BSEC rejects Magura Multiplex’s capital raising plea over non-compliance
Despite the rejection, Magura Multiplex’s share price jumped 8.88% today (24 August), closing at Tk114

The Bangladesh Securities and Exchange Commission (BSEC) has rejected a proposal by Magura Multiplex PLC to raise its paid-up capital to meet stock exchange listing requirements, citing several regulatory non-compliance issues.
According to a disclosure filed with the Dhaka Stock Exchange (DSE) yesterday, the company submitted an application to the regulator on 21 July this year to raise its paid-up capital from Tk29.60 crore to Tk30 crore.
The proposal sought to issue new shares worth Tk39 lakh to three of its sponsors in order to bridge the shortfall.
The BSEC, however, declined the application, pointing out that the offer was not made to existing shareholders, no extra-ordinary general meeting (EGM) was held to seek general shareholders' approval, and a price sensitive information (PSI) notice was not disseminated before issuing new shares.
The regulator also observed that the proposed issuance price was set at face value, which was well below the prevailing market price. In addition, the company's audited financial statements contained "emphasis-of-matter" points, raising concerns about the financial disclosures, according to the disclosure.
Despite the rejection, Magura Multiplex's share price jumped 8.88% today (24 August), closing at Tk114.
In 2023, Magura Group merged its listed entities with non-listed companies in what it described as an effort to improve the health of its capital market presence.
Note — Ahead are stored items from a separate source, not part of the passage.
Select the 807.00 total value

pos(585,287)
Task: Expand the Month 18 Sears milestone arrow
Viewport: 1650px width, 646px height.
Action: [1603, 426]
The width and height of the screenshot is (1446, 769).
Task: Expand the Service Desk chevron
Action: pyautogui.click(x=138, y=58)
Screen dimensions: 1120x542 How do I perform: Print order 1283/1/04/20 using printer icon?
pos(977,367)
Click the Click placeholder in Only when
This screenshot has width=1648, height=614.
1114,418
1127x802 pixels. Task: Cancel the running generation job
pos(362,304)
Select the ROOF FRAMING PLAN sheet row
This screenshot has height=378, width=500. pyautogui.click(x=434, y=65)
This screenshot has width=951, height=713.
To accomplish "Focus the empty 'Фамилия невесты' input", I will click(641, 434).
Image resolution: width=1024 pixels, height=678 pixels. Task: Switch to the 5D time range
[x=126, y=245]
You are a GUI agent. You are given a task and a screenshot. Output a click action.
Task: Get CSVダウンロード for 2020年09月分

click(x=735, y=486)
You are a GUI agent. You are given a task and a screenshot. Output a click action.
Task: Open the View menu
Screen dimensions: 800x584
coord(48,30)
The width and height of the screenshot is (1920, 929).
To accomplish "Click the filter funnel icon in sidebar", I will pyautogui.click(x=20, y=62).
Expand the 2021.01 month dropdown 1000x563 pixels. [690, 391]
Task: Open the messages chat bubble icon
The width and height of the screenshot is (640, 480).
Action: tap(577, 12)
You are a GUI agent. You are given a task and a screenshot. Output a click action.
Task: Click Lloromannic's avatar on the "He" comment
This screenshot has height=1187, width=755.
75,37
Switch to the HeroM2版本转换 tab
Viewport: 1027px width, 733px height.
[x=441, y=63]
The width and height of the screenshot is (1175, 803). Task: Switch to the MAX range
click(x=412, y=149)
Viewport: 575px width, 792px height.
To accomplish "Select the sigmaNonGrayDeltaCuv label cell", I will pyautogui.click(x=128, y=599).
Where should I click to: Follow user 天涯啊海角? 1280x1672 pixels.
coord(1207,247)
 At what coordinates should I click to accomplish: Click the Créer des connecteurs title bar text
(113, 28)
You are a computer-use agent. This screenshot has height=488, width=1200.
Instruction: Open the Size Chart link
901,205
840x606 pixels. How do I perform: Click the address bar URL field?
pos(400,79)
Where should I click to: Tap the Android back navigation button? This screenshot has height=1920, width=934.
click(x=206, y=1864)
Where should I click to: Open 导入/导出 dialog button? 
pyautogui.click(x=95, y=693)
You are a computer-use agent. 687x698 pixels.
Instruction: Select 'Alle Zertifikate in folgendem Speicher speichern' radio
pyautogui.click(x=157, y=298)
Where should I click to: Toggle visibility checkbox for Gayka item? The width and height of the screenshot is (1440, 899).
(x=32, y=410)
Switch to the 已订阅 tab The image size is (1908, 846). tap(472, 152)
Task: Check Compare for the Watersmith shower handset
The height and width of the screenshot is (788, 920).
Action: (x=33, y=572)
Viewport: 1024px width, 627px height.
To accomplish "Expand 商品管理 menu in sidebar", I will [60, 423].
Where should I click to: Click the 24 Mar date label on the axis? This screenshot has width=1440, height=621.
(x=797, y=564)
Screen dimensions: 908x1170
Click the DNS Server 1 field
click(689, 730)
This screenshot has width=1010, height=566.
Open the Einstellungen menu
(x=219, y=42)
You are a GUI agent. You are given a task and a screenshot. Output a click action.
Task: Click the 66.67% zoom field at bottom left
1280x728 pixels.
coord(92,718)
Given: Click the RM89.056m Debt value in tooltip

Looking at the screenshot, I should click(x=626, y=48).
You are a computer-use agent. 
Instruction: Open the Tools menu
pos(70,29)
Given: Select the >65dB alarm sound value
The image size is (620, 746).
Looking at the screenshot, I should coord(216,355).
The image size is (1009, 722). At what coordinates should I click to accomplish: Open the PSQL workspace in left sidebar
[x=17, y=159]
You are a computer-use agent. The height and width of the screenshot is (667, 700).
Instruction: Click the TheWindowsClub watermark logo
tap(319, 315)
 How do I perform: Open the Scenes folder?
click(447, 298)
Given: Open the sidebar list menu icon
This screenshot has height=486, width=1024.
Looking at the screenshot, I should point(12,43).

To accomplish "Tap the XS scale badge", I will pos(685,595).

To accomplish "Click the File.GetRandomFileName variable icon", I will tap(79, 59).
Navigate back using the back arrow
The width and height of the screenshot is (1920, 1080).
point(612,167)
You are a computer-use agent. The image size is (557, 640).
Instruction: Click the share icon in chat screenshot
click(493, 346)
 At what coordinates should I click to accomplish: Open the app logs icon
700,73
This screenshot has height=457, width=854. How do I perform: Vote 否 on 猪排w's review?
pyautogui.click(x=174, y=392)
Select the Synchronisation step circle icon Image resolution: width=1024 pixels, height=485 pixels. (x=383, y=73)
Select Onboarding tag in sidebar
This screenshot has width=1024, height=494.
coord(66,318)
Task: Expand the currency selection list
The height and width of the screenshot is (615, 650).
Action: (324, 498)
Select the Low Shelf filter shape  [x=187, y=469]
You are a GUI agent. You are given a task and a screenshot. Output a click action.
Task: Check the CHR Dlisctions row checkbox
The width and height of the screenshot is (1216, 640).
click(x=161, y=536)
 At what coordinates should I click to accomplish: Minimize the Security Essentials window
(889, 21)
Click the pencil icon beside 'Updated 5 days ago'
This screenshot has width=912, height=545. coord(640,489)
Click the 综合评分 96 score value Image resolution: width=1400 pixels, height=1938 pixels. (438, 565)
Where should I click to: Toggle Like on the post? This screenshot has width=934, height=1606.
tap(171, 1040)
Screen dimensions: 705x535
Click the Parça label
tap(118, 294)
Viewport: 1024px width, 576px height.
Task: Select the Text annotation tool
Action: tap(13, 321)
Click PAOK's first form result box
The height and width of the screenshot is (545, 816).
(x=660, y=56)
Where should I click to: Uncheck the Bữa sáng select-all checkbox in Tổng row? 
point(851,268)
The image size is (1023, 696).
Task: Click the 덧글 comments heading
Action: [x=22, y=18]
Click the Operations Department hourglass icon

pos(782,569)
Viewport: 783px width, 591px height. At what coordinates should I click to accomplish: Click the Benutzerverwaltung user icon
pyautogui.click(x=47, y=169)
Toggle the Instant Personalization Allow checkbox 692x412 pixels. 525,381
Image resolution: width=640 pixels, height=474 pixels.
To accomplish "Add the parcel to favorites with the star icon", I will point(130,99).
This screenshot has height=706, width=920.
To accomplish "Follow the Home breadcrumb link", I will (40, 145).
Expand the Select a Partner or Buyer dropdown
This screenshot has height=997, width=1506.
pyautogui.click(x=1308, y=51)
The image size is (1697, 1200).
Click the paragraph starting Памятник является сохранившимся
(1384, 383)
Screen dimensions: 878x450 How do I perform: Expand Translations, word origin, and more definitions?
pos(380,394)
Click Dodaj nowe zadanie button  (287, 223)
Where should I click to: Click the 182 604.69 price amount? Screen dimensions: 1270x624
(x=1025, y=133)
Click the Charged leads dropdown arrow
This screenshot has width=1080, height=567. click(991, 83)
Paper Processing and Packaging Limited, which had been listed on the DSE since 1990, was merged with non-listed Magura Paper Mills. The merged entity was later renamed Magura Multiplex PLC.
Paper Processing and Packaging was re-listed on the market in June 2021, and following the merger, Magura Multiplex has been operating under the new structure.
Financial performance
Magura Multiplex declared a 14% cash dividend for FY24 after its net profit rose by 51% to Tk7.45 crore compared to the previous year. In the first nine months of FY25, its earnings per share (EPS) jumped 42% year-on-year to Tk3.21, from Tk2.26.
As of July's shareholding report, the company's sponsors and directors held 45.81%, institutional investors 7.32%, and general shareholders 46.87%.